Prove continuity of application from $M_n(R)$ to $L(M_n(R))$

Question

Let $A \in M_n(R)$ and $\rho_A : M_n(R) \rightarrow M_n(R)$ with $\rho_A(M) = A^{T}MA$.

How can I properly prove that $\rho : A \mapsto \rho_A$ is a continuous application from $M_n(R)$ to $L(M_n(R))$.

Answer 1

Let $||\cdot||$ be a matrix norm on $M_{n}(\mathbb{R})$.

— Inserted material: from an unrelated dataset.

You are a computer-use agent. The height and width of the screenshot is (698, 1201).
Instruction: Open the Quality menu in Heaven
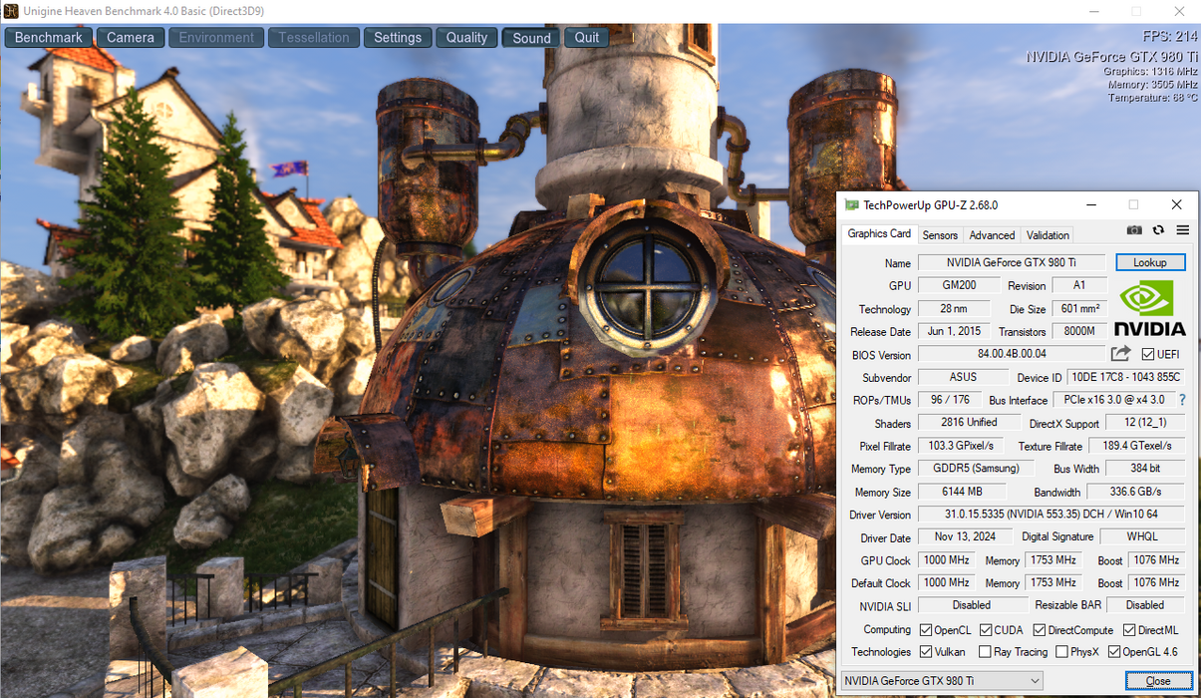(x=466, y=38)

For every matrices $A$, $B$ and $M$ we have

$\rho_A(M) - \rho_B(M) = (A - B)^T M A + B^T M (A - B)$ and so $\left\|\rho_A(M) - \rho_B(M)\right\| \le \left\|(A - B)^T\right\| \left\|M\right\|\left\| A\right\| + \left\|B^T\right\|\left\| M \right\| \left\|(A - B)\right\|$ dividing by $\left\|M\right\|$ and taking the supremum we have :

$\left\|\rho_A - \rho_B\right\| \le \left\|(A - B)^T\right\|\left\| A\right\| + \left\|B^T\right\|\left\|(A - B)\right\|$. Finally using the continuity of $M \mapsto M^T$ we can conclude the continuity of $\rho$.